* _Work item_
Having read the records, set them all down exactly as they appear.

* _Dataset excerpts_
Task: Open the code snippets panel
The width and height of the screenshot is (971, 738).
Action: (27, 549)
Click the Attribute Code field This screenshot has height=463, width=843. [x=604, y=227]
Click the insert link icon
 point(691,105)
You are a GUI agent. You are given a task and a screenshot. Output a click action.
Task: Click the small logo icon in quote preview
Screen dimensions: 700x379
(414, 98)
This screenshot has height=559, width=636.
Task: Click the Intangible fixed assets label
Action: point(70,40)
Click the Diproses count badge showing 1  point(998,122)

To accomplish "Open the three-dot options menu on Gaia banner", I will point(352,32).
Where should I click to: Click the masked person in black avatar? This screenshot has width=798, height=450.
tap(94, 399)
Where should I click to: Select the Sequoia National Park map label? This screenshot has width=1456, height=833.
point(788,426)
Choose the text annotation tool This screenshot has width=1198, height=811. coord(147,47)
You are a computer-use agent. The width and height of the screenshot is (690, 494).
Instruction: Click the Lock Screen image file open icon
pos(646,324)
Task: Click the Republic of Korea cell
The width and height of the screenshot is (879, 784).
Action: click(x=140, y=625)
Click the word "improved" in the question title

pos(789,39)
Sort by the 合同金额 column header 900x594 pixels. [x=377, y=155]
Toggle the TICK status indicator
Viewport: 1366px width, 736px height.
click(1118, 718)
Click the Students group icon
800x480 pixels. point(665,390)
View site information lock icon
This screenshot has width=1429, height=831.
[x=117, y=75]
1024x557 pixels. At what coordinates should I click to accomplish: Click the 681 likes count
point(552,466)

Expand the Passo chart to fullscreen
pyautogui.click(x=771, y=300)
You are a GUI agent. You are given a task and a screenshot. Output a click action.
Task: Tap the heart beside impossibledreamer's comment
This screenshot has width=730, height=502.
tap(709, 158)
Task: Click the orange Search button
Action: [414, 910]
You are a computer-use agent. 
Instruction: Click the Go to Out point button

* _Written response_
Task: Open the code snippets panel
The width and height of the screenshot is (971, 738).
Action: (27, 549)
Click the Attribute Code field This screenshot has height=463, width=843. [x=604, y=227]
Click the insert link icon
 point(691,105)
You are a GUI agent. You are given a task and a screenshot. Output a click action.
Task: Click the small logo icon in quote preview
Screen dimensions: 700x379
(414, 98)
This screenshot has height=559, width=636.
Task: Click the Intangible fixed assets label
Action: point(70,40)
Click the Diproses count badge showing 1  point(998,122)

To accomplish "Open the three-dot options menu on Gaia banner", I will point(352,32).
Where should I click to: Click the masked person in black avatar? This screenshot has width=798, height=450.
tap(94, 399)
Where should I click to: Select the Sequoia National Park map label? This screenshot has width=1456, height=833.
point(788,426)
Choose the text annotation tool This screenshot has width=1198, height=811. coord(147,47)
You are a computer-use agent. The width and height of the screenshot is (690, 494).
Instruction: Click the Lock Screen image file open icon
pos(646,324)
Task: Click the Republic of Korea cell
The width and height of the screenshot is (879, 784).
Action: click(x=140, y=625)
Click the word "improved" in the question title

pos(789,39)
Sort by the 合同金额 column header 900x594 pixels. [x=377, y=155]
Toggle the TICK status indicator
Viewport: 1366px width, 736px height.
click(1118, 718)
Click the Students group icon
800x480 pixels. point(665,390)
View site information lock icon
This screenshot has width=1429, height=831.
[x=117, y=75]
1024x557 pixels. At what coordinates should I click to accomplish: Click the 681 likes count
point(552,466)

Expand the Passo chart to fullscreen
pyautogui.click(x=771, y=300)
You are a GUI agent. You are given a task and a screenshot. Output a click action.
Task: Tap the heart beside impossibledreamer's comment
This screenshot has width=730, height=502.
tap(709, 158)
Task: Click the orange Search button
Action: [414, 910]
You are a computer-use agent. 
Instruction: Click the Go to Out point button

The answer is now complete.